By 18 October 2022 | Categories: feature articles


Ian Engelbrecht, System Engineering Manager at Veeam Africa

The 2022 Veeam Data Protection Trends Report has found that 97% of South African companies have experienced unexpected outages within the last 12 months.

This has spurred 84% of local businesses to indicate that they will increase their data protection budgets this year by an average of more than 6% over 2021. It suggests that digital transformation has become a case of risk reduction as well as investing in technologies to unlock future business capabilities. Not only have cloud and data management platforms grown in both importance and size as a result, but they have also become more complex.

It is not uncommon for businesses to mix and match between on-premises data centres, hybrid, and multi-cloud environments.

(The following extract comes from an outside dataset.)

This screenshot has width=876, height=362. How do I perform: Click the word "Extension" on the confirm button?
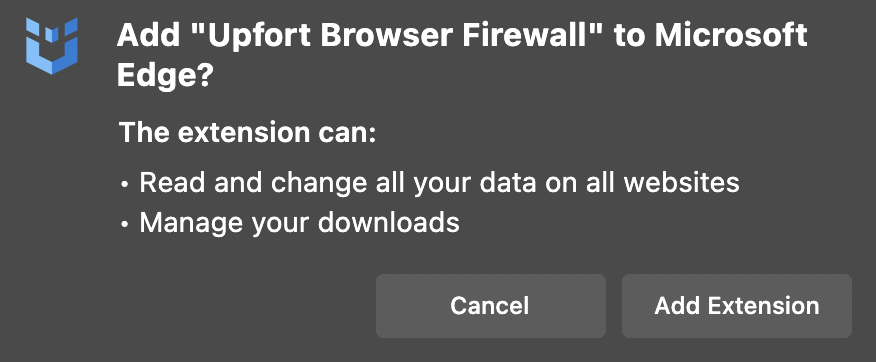point(764,306)
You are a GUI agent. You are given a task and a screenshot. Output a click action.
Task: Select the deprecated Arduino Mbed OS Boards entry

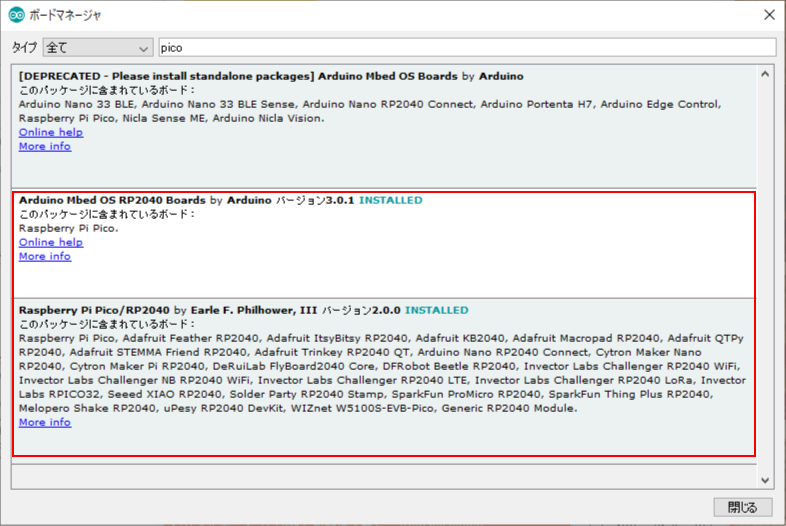pyautogui.click(x=384, y=127)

Navigating the cloud with confidence requires building in a Modern Data Protection strategy to secure the resilience and recoverability of the vital business data that ensures it is protected and always available.

Through a single backup and data management platform capable of supporting cloud, virtual, physical, software-as-a-service, and Kubernetes environments, Modern Data Protection enables companies to modernise backup and recovery, secure data against ransomware, and improve application performance. When it comes to migrating to the cloud, many decision-makers might ask whether they are still in control of their own destiny like they may have been when it came to on-premises infrastructure and services. Effective Modern Data Protection delivers that control.

Free for all

For example, imagine if every team at a business gets to decide which workloads they get to move and services they can adopt. Because of the sheer variety of cloud offerings available, things could quickly spiral out of control.

One team might choose something like ECS (Elastic Container Service) which is proprietary to AWS. Once apps are deployed on that platform, they cannot move to a different environment. However, other teams might opt for a Kubernetes-based option like the Kasten K10 by Veeam® cloud native data management platform that provides mobility across different cloud instances. One is inherently mobile, flexible and avoids vendor lock-in, the other does not.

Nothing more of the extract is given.